Among the impediments, we found that people considering the task of building a legacy portfolio become overwhelmed and frustrated with trying to figure how or where to start. Beyond these, many think that this work needs to be a written document and many feel are not up to the task.
Lastly and most importantly, procrastination rules the day. Life gets in the way.
In the development of LegacyStories.Org we spent the last decade researching and field- testing successful protocols and technology to overcome these impediments. But procrastination is still the biggest hurdle. This is the place where professional advisors can be of great benefit.
Estate Planners and Wealth Managers hold a special relationship with their clients. When a client trusts them with the totality of their family wealth and, by default, they trust their advice to work on their legacy implicitly more.

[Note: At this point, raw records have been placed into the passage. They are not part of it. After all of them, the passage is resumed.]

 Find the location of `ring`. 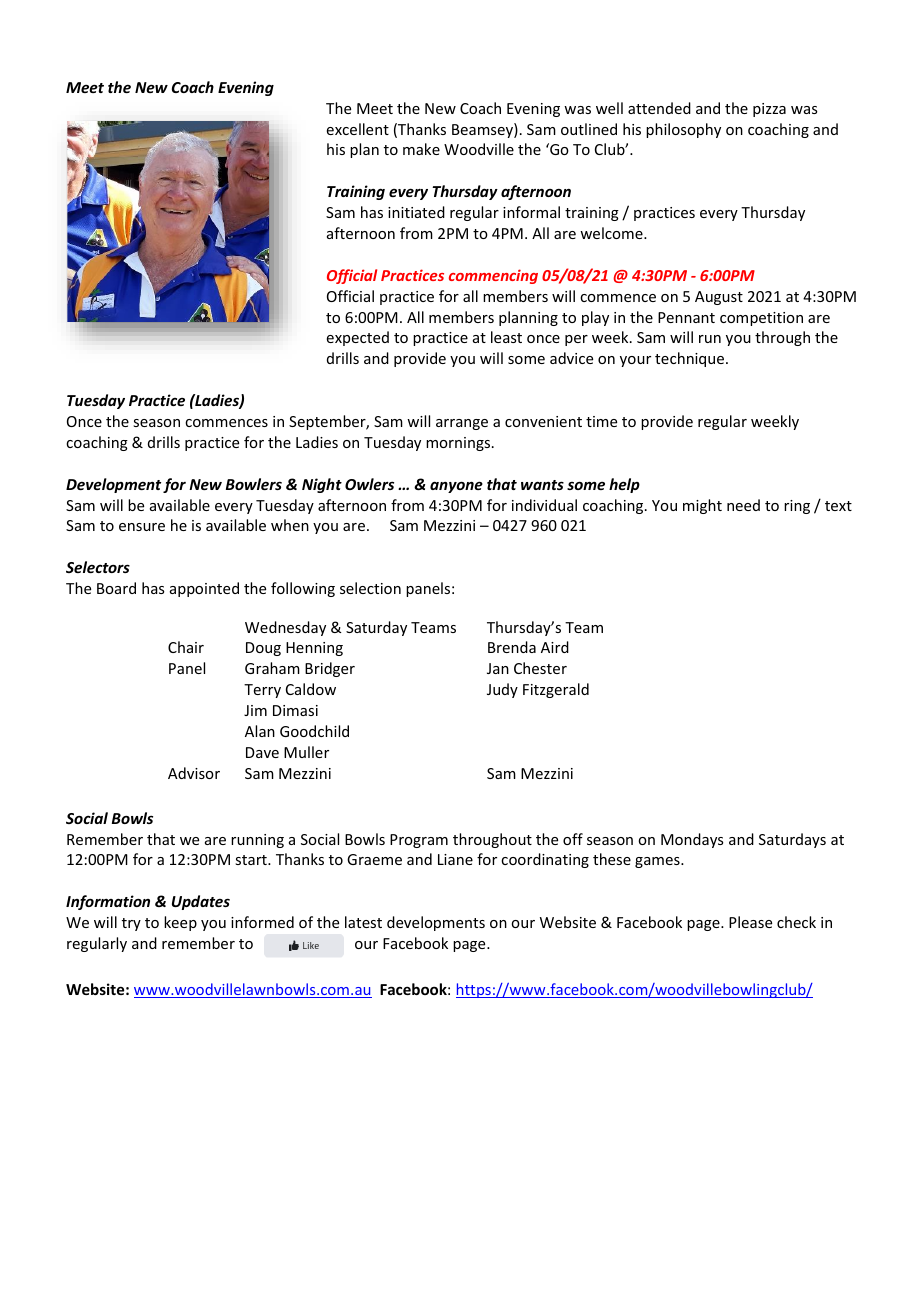

ring is located at coordinates (797, 507).
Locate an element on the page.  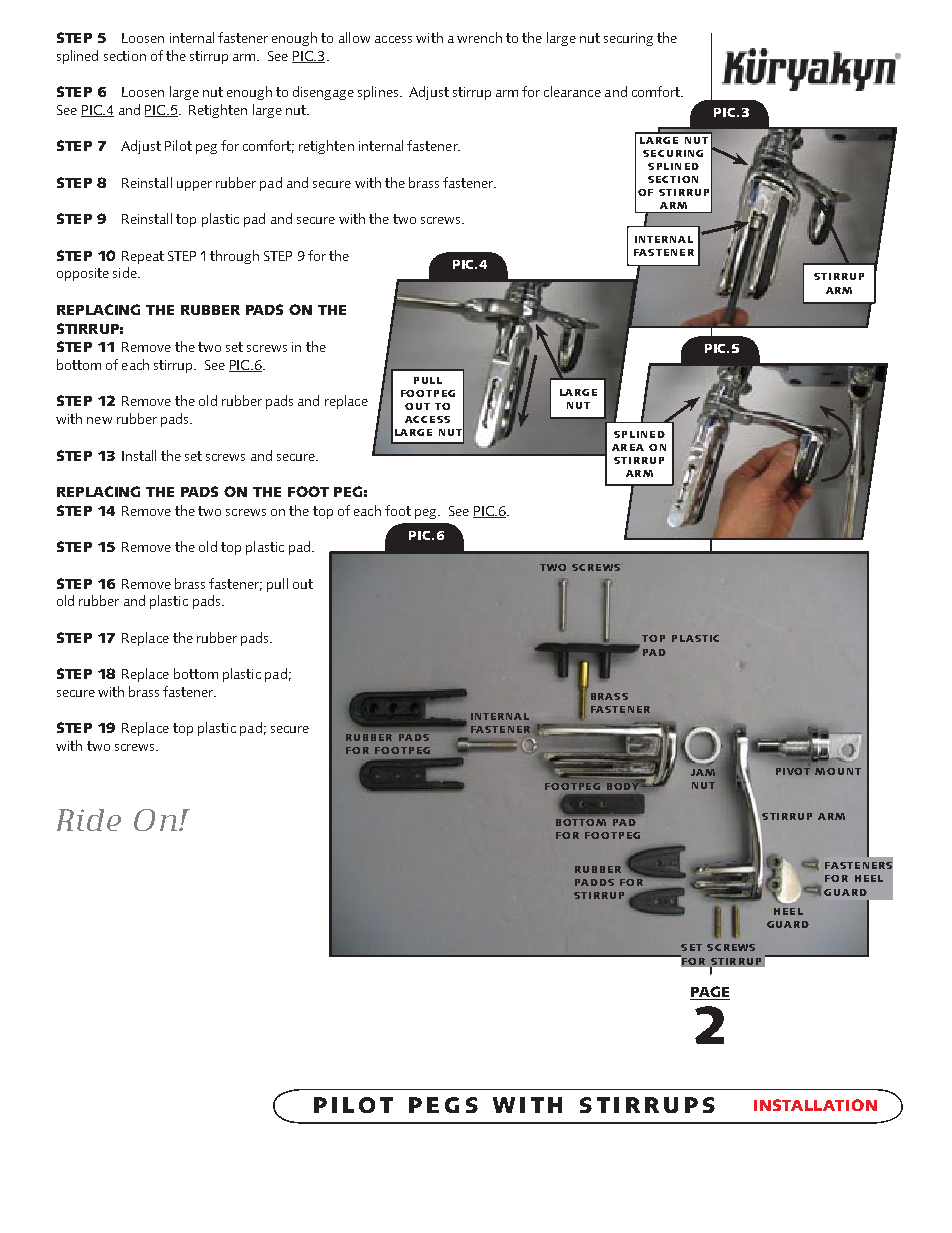
Ride is located at coordinates (89, 820).
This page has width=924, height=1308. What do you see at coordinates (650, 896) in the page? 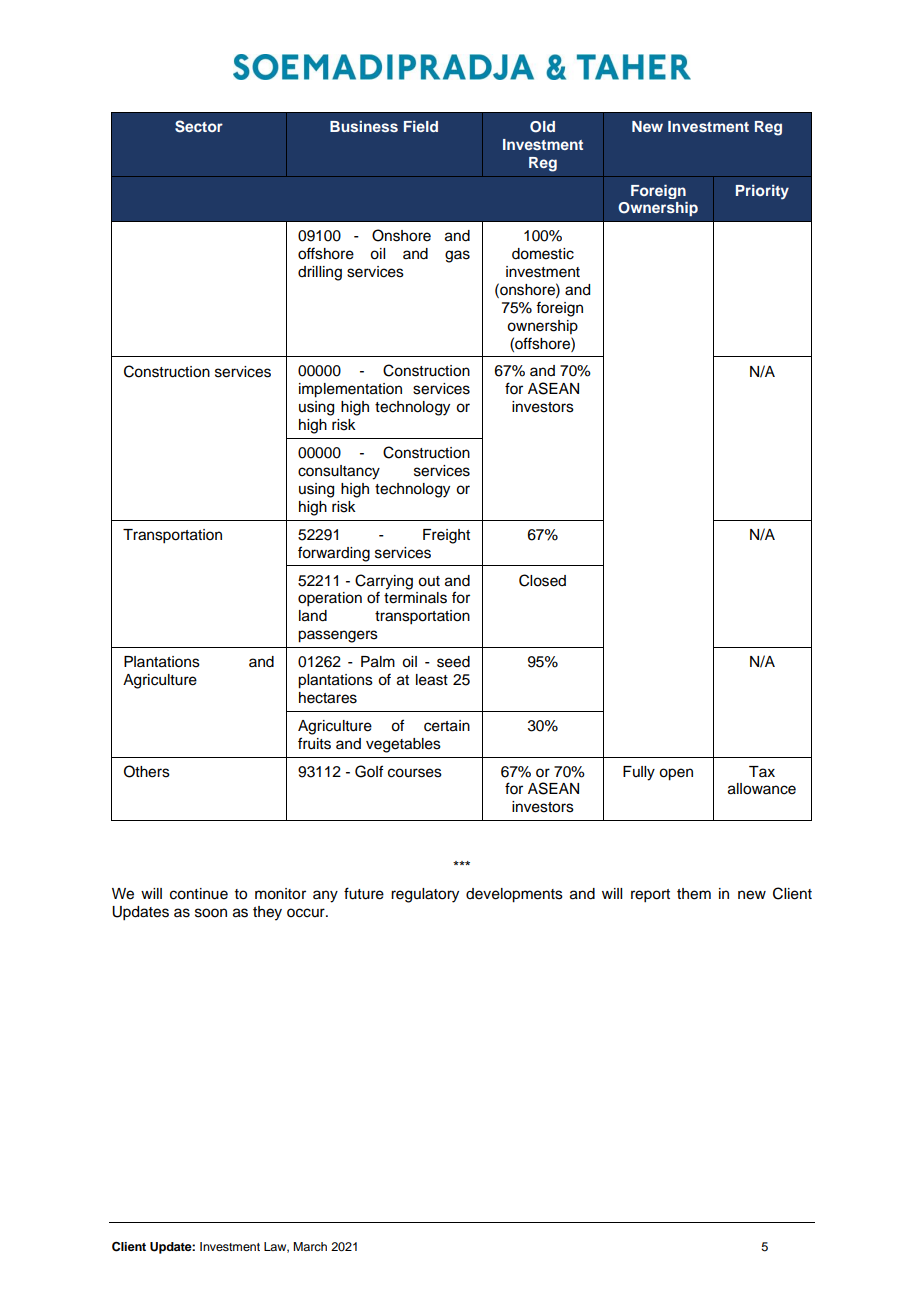
I see `report` at bounding box center [650, 896].
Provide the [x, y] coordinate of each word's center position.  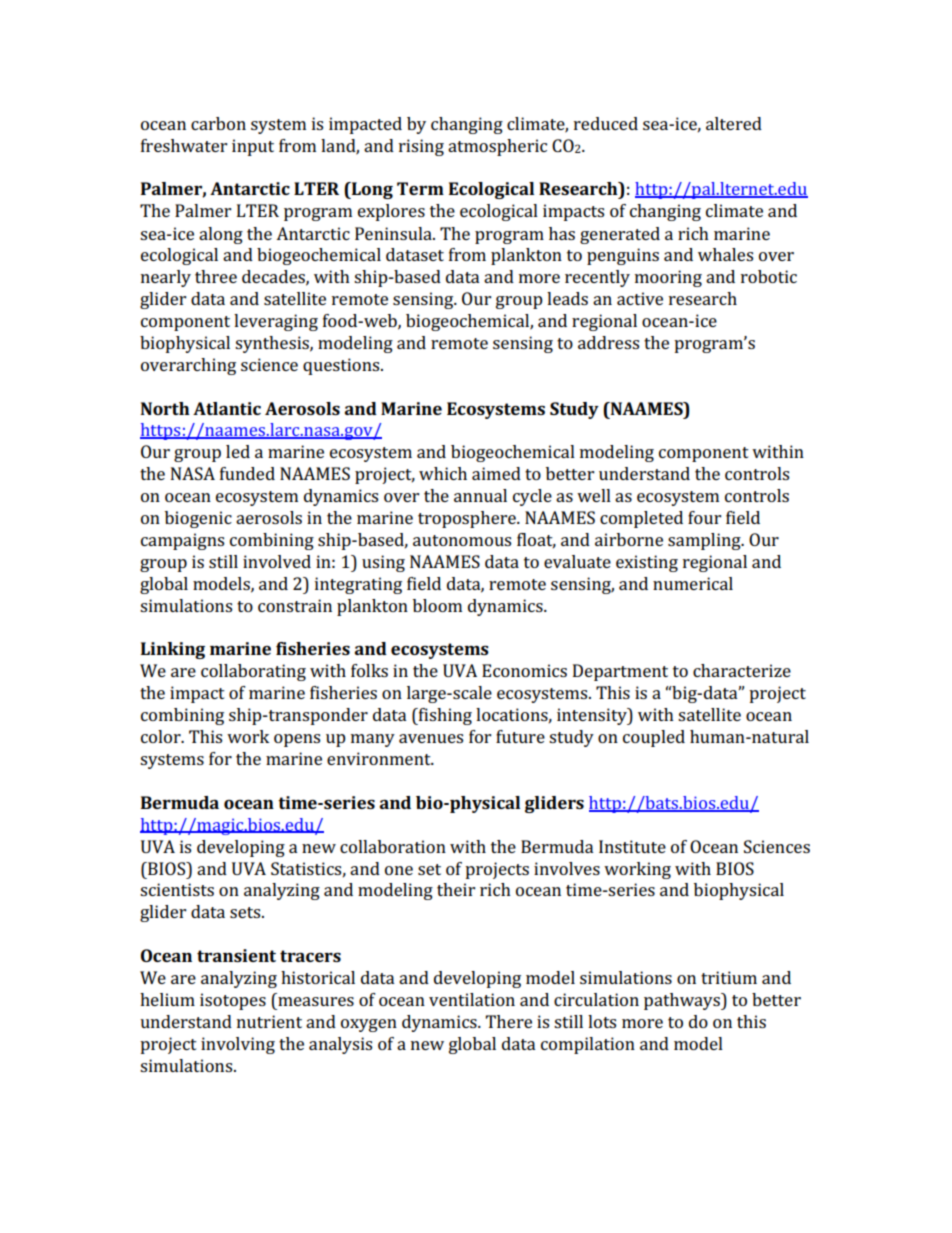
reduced [606, 123]
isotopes [233, 1001]
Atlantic [227, 408]
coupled [654, 738]
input [253, 147]
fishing [444, 716]
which [443, 473]
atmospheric [497, 147]
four [704, 517]
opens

And that is what can help the client overcome procrastination and begin the most rewarding work of their life, building their Family Narrative.
About the author
You have hit a few of the nails on their heads, Mr. Stack. There are many impediments to closer family interactions and perhaps procrastination is forever the larger one. However, given the mobility we have in modern society, having wide paved highways to bring us together faster is somewhat countered by our ability to communicate via telephone, e-mail and computer chat rooms. Travel by air may be faster, but is decidedly more expensive and restricting when schedules are factored in.
They are options to change the status quo, but those options always involve one or more other parties. We can encourage changing the status quo, but all parties have to participate for real change to occur. The closer any family was, the better the chances for family unity. It should be said that the nature of extended families also has a cultural aspect. Some cultures have very vibrant relationships within families; and others do not. In recent years the size and interactivity of my own multi-cultural have increased. In our case it took more than two to tango. The issue is: members of our extended family have always accepted, respected, and practiced concepts that embrace due deliberation for family values, including those of an extended family nature. In the final analysis, geographical distance is a damper on more effective communication, whether or not the distances are near or far. Indeed, we have solutions in the form of instant communications but some parties can readily choose to tune out, and that is all it takes.